**EXERCISE 1:**
Print, word for word, the portion of the passage on the naval battle of June 1, 1794 that begins with the words containing "About the same" and ends with "twenty-six heavy vessels.".

**DOCUMENT TEXT:**
=====
Once in sight of the enemy, however, the old man regained the fire of youth, and showed the attainments which long study and careful thought had added to his natural talent for war. The battle of June 1, 1794, was brought about in the following manner. Political anarchy and a bad season had combined to ruin the French harvests in 1793, and actual famine threatened the land. To obviate this, at least partially, the government had bought in the United States a large quantity of breadstuffs, which were expected to arrive in May or June, borne by one hundred and eighty merchant vessels. To insure the safety of this valuable convoy, the Brest fleet was sent to meet it at a designated point; five ships going first, and twenty-five following a few days later. The admiral’s orders from Robespierre were to avoid battle, if possible, but at all hazards to secure the merchant fleet, or his head would answer for it.

About the same time, Howe, who had kept his vessels in port during the winter, sailed from the Channel with thirty-two ships of the line. These he soon divided into two squadrons; one of which, numbering six, after performing a specific service, was not ordered to rejoin the main body, but to cruise in a different spot. These ships were sadly missed on the day of battle, when they could have changed a brilliant into a crushing victory. Howe himself went to seek the French, instead of taking a position where they must pass; and after some running to and fro, in which the British actually got to the westward of their foes, and might well have missed them altogether, he was lucky enough, on the 28th of May, to find the larger of their two detachments. This having been meanwhile joined by one ship from the smaller, both opponents now numbered twenty-six heavy vessels.

The French were to windward, a position which gives the power of refusing or delaying decisive action. The average speed of any fleet, however, must fall below the best of some of the force opposed to it; and Howe, wishing to compel battle, sent out six of his fastest and handiest ships. These were directed to concentrate their fire upon the rear of the French column, the weakest part, because, to be helped, vessels ahead must turn round and change their formation, performing a regular evolution, whereas, if the van be assailed, the rear continually advances to its aid. If this partial attack crippled one or more of the French, the disabled ships would drift towards the British, where either they would be captured, or their comrades would be obliged to come to their rescue, hazarding the general engagement that Howe wanted. As it happened, the French had in the rear an immense ship of one hundred and ten guns, which beat off in detail the successive attacks of her smaller antagonists; but in so doing she received so much injury that, after nightfall, she left the fleet, passing the British unmolested, and went back to Brest. One of her assailants, also, had to return to England. It may be scored to Howe’s credit that he let this single enemy go, rather than scatter his fleet and lose ground in trying to take her. He had a more important object.
=====
**EXERCISE 2:**
From the rows below, output verbatim only the portion that begins with the line containing "Click the Display Link info icon" and continues through the end of the rows, including both of those endpoints. Leave the pictures out of the answer.

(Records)
=====
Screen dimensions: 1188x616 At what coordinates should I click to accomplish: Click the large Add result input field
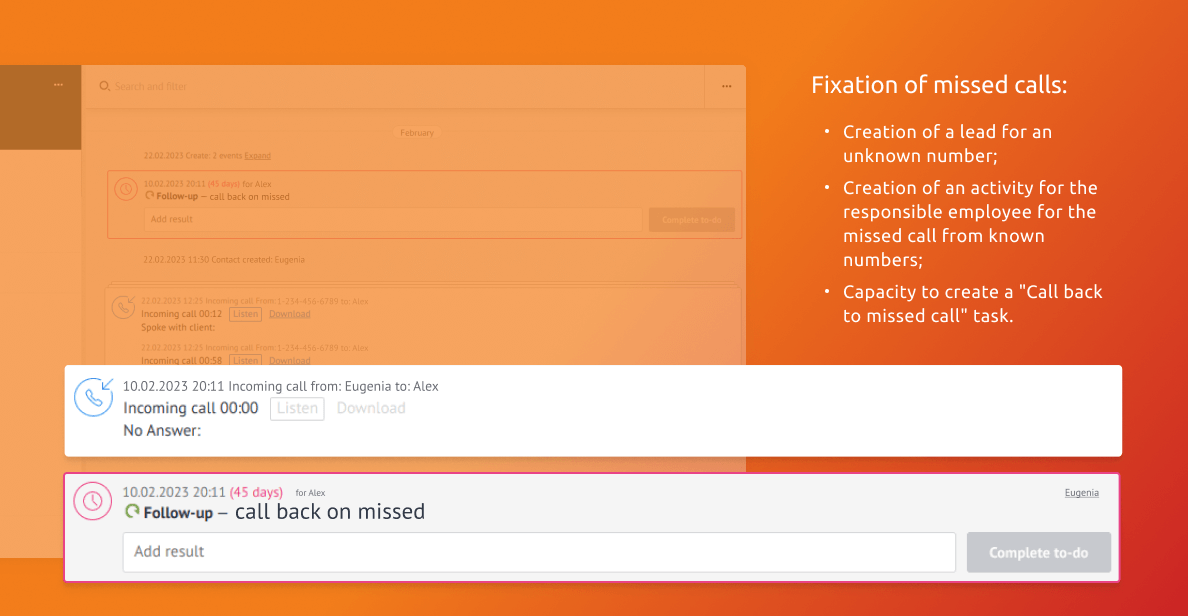point(539,552)
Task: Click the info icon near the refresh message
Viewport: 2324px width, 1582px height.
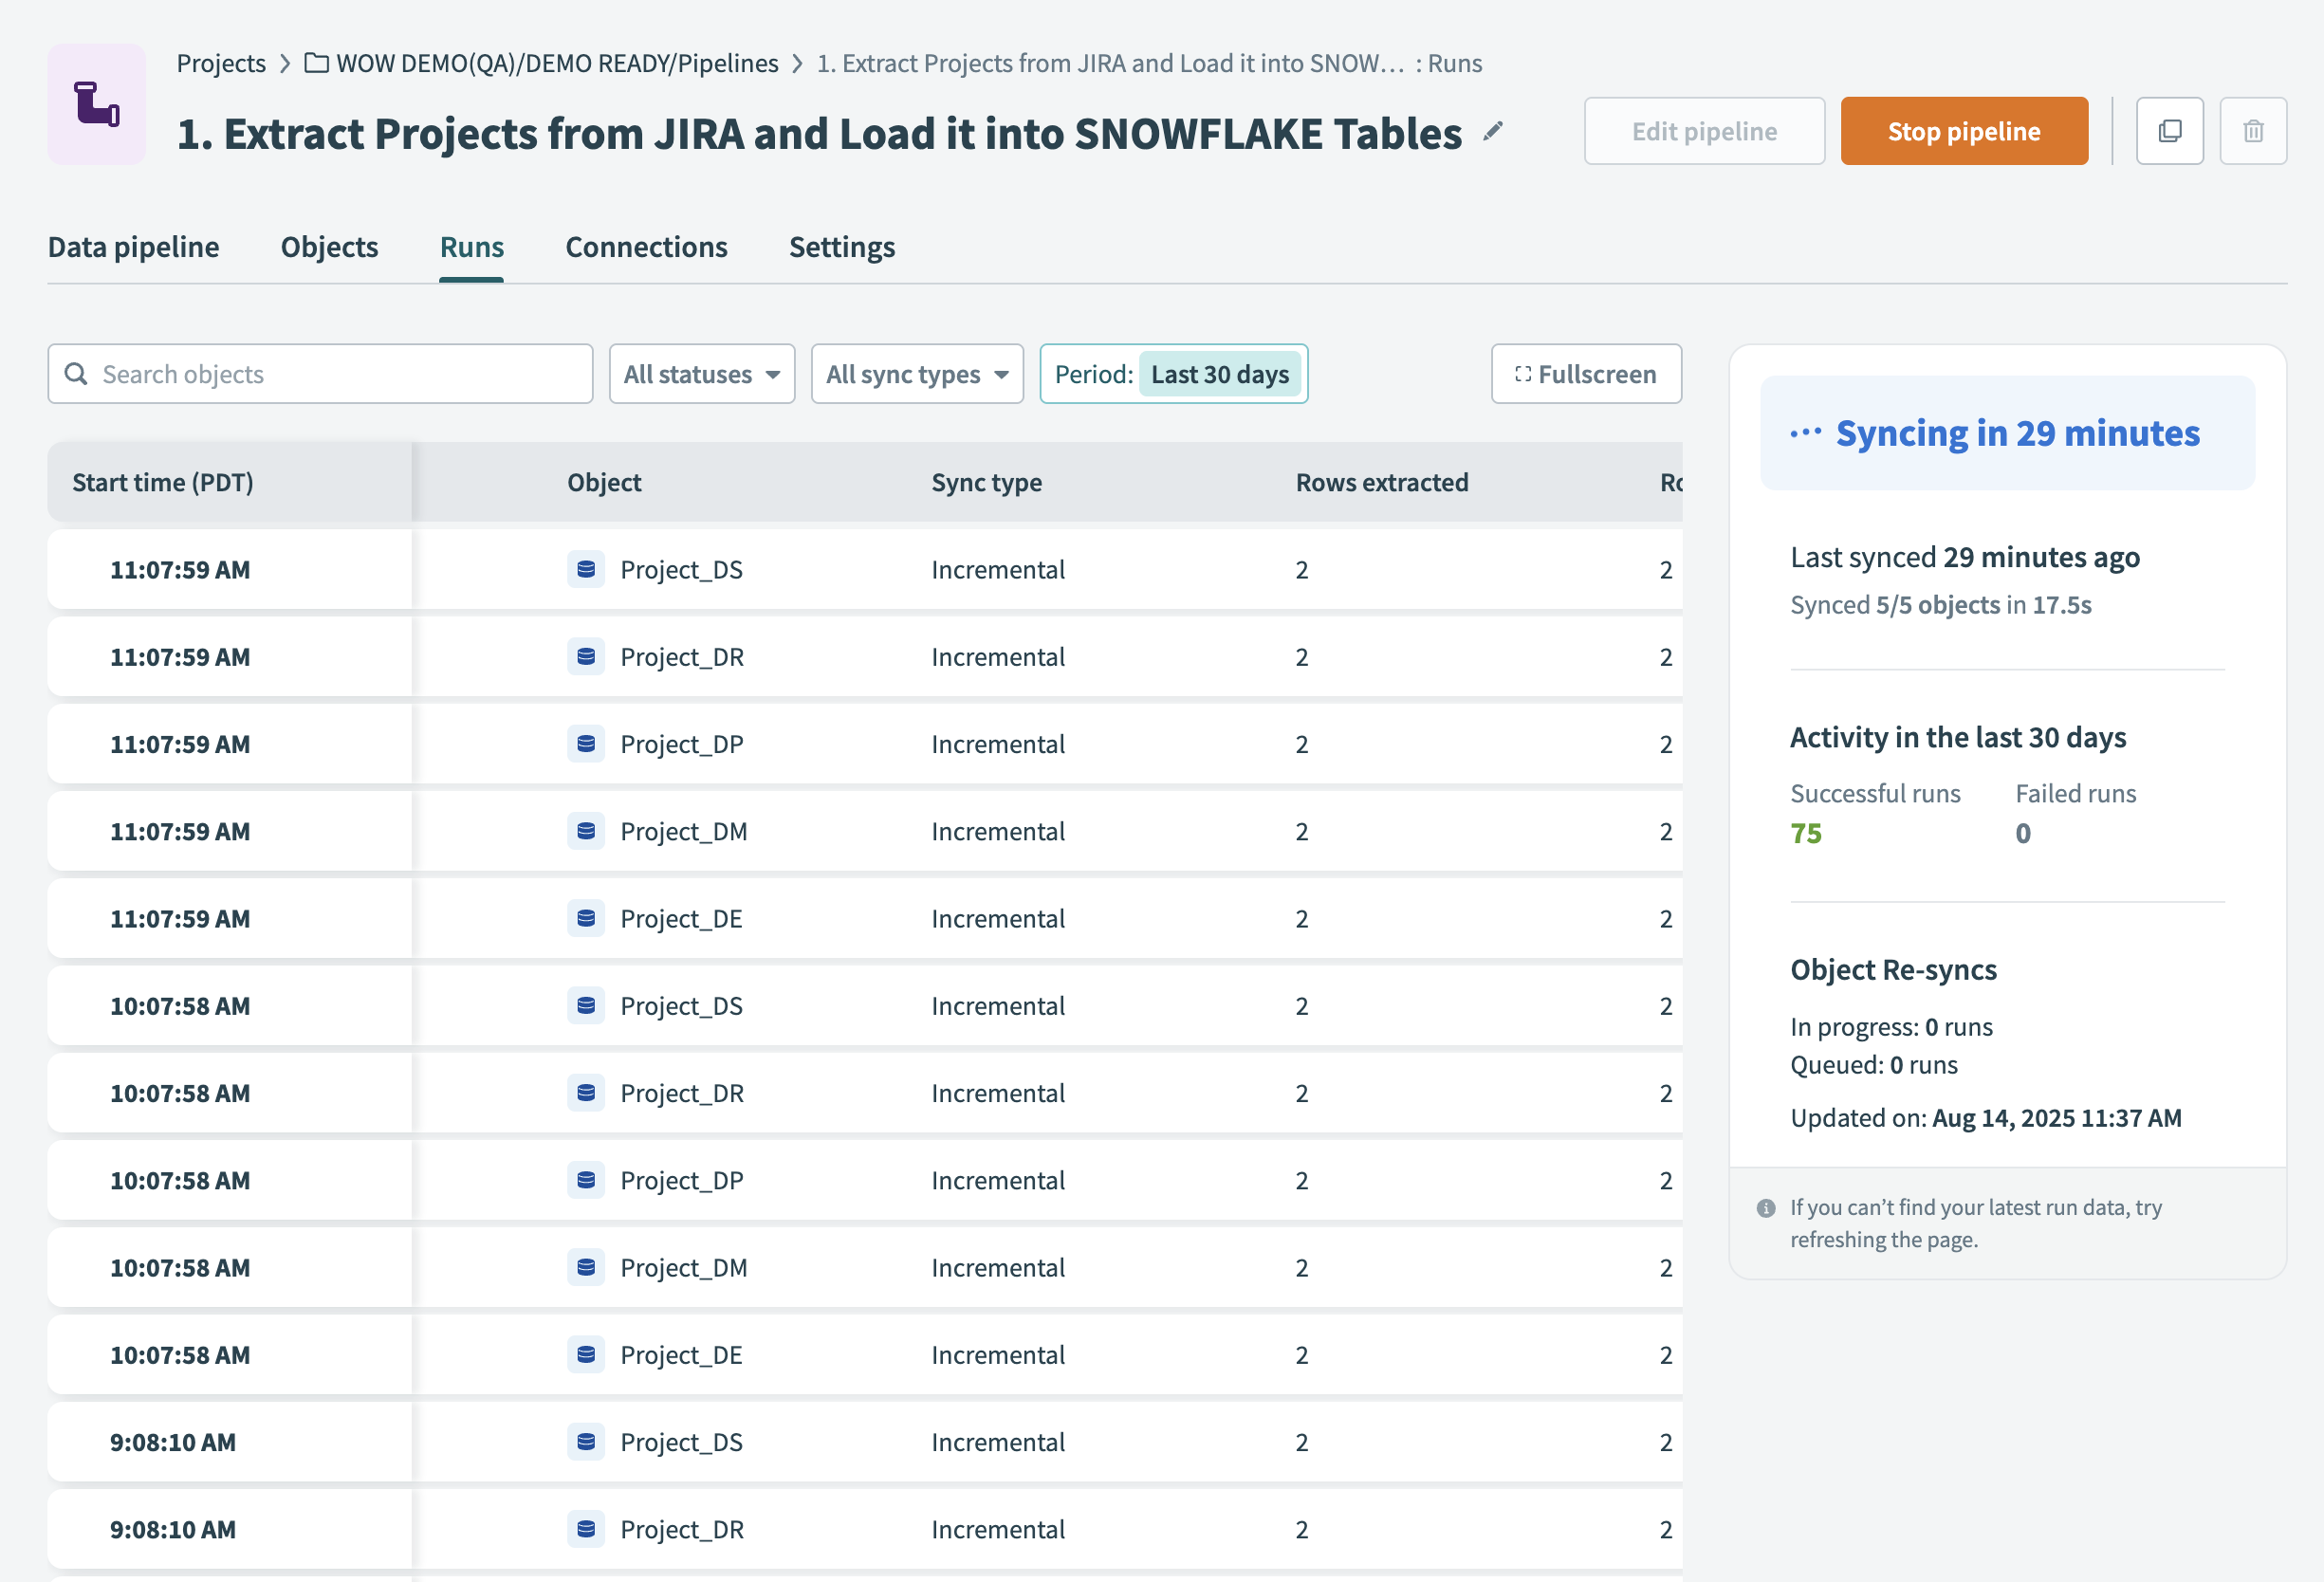Action: [x=1767, y=1207]
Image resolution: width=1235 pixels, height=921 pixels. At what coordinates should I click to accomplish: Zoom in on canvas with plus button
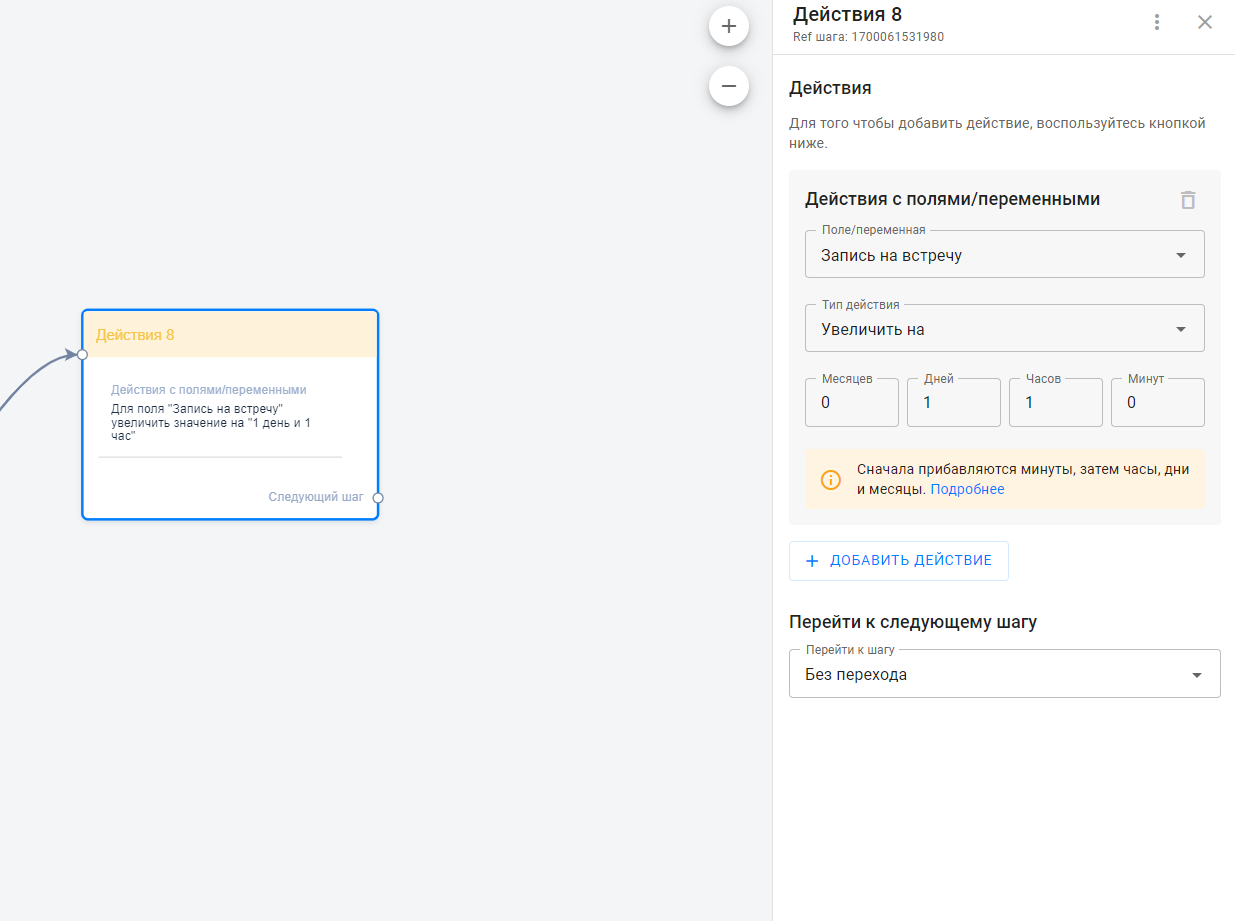729,26
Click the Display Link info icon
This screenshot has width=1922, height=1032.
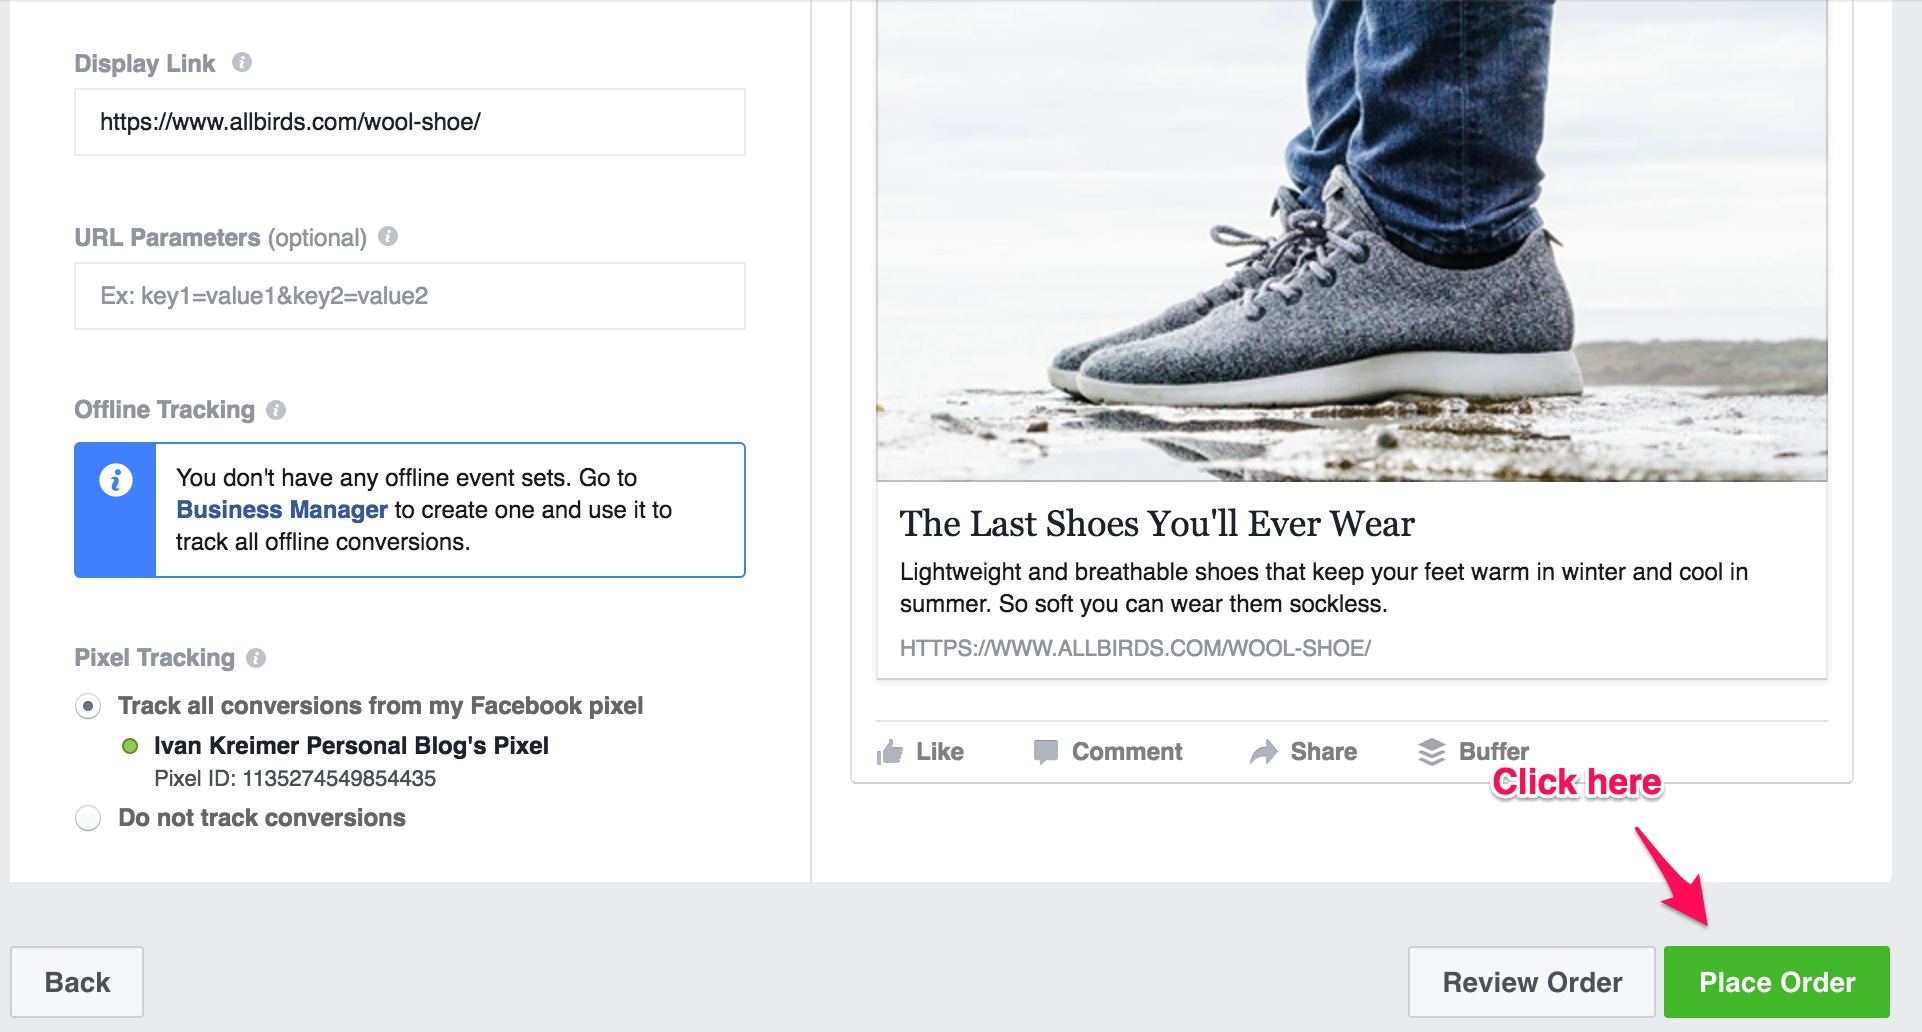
=====
**TASK SOLUTION 1:**
About the same time, Howe, who had kept his vessels in port during the winter, sailed from the Channel with thirty-two ships of the line. These he soon divided into two squadrons; one of which, numbering six, after performing a specific service, was not ordered to rejoin the main body, but to cruise in a different spot. These ships were sadly missed on the day of battle, when they could have changed a brilliant into a crushing victory. Howe himself went to seek the French, instead of taking a position where they must pass; and after some running to and fro, in which the British actually got to the westward of their foes, and might well have missed them altogether, he was lucky enough, on the 28th of May, to find the larger of their two detachments. This having been meanwhile joined by one ship from the smaller, both opponents now numbered twenty-six heavy vessels.

**TASK SOLUTION 2:**
Click the Display Link info icon
This screenshot has width=1922, height=1032.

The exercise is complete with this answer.